Collected data entries:
------------------------------
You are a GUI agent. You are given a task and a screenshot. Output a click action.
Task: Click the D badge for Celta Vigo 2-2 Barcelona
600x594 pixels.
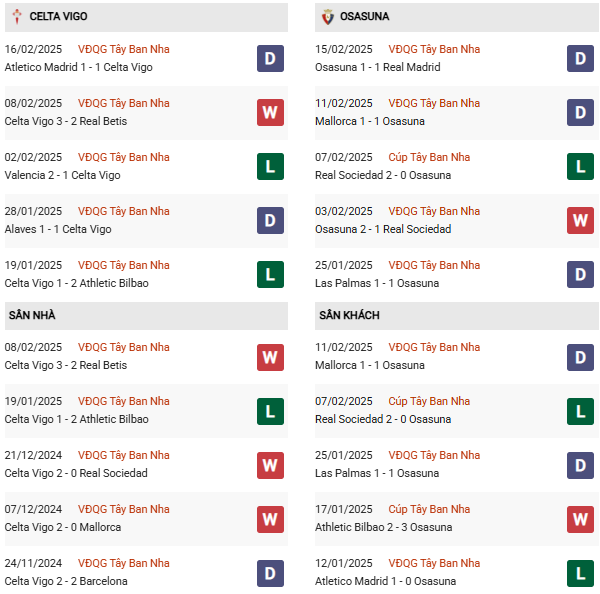click(270, 573)
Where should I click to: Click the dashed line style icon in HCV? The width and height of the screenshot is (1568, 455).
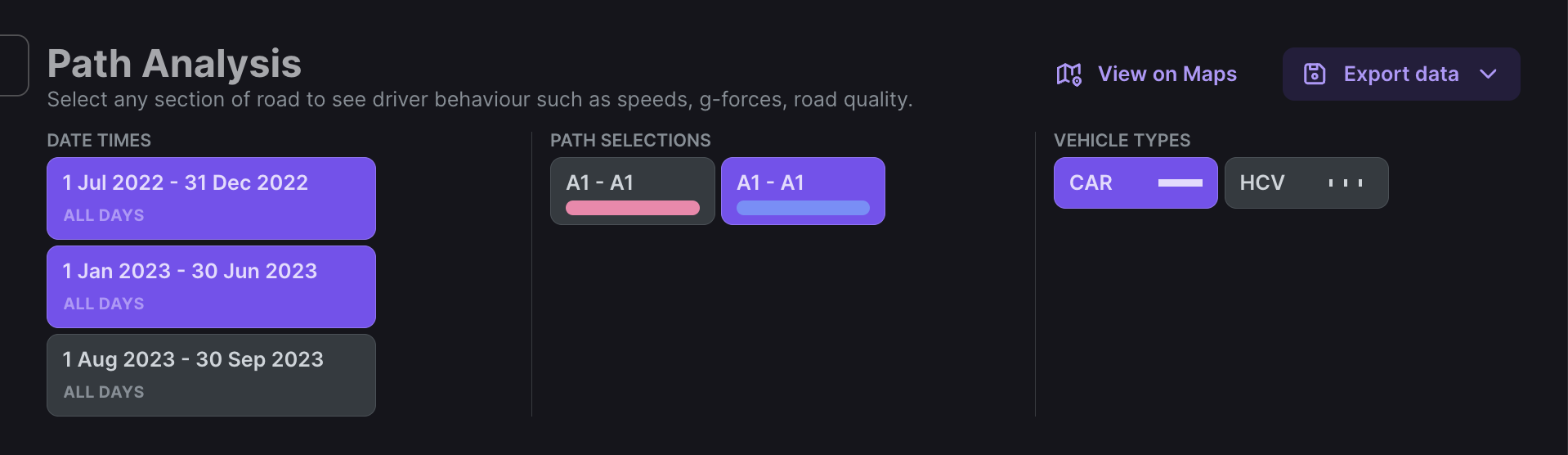click(1345, 182)
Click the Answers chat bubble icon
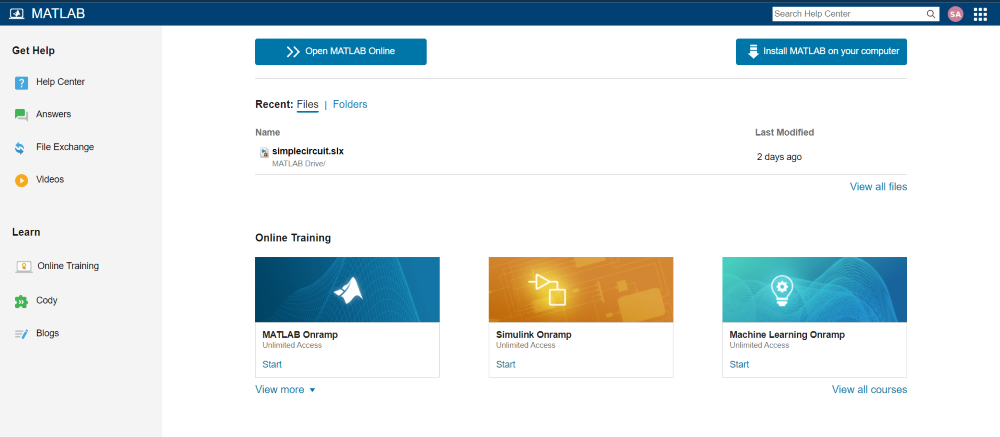Screen dimensions: 1000x437 coord(21,115)
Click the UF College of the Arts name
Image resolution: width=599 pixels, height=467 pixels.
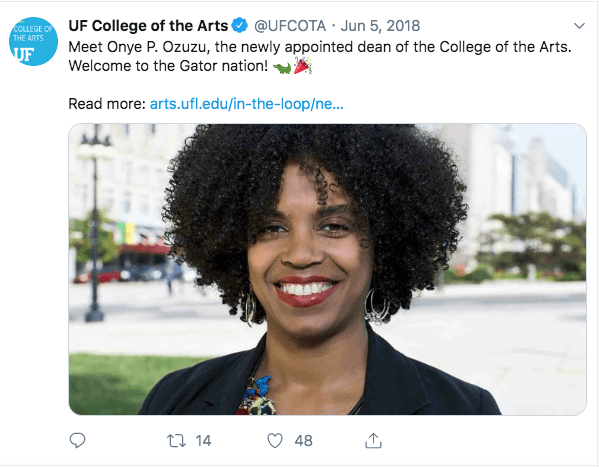[148, 26]
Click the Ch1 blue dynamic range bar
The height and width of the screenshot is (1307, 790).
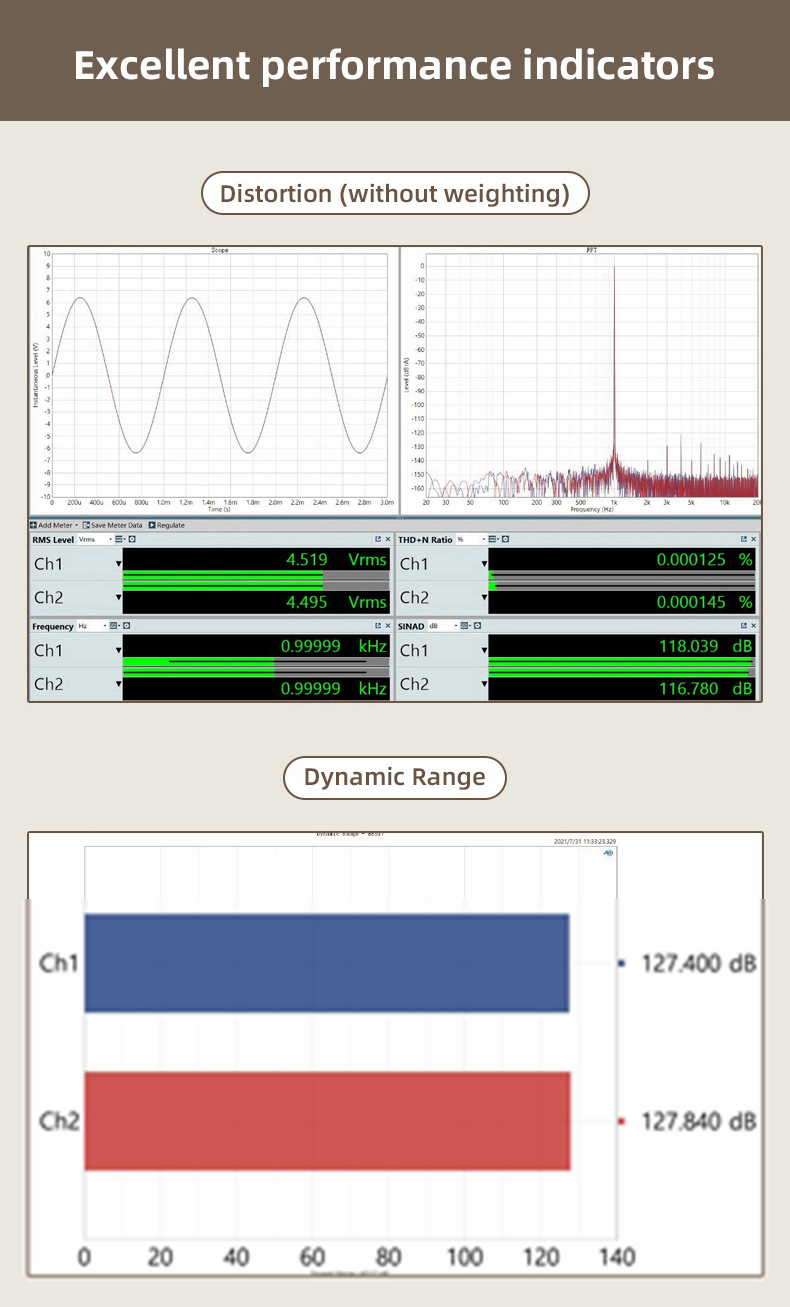(326, 963)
------------------------------
What needs to be done: The entries are to be transcribed in full. Their pictures are not.

Answer to this problem:
You are a GUI agent. You are given a task and a screenshot. Output a click action.
Task: Click the D badge for Celta Vigo 2-2 Barcelona
600x594 pixels.
click(270, 573)
Where should I click to: Click the dashed line style icon in HCV? The width and height of the screenshot is (1568, 455).
click(1345, 182)
Click the Answers chat bubble icon
Screen dimensions: 1000x437 coord(21,115)
Click the UF College of the Arts name
Image resolution: width=599 pixels, height=467 pixels.
[148, 26]
Click the Ch1 blue dynamic range bar
The height and width of the screenshot is (1307, 790).
(326, 963)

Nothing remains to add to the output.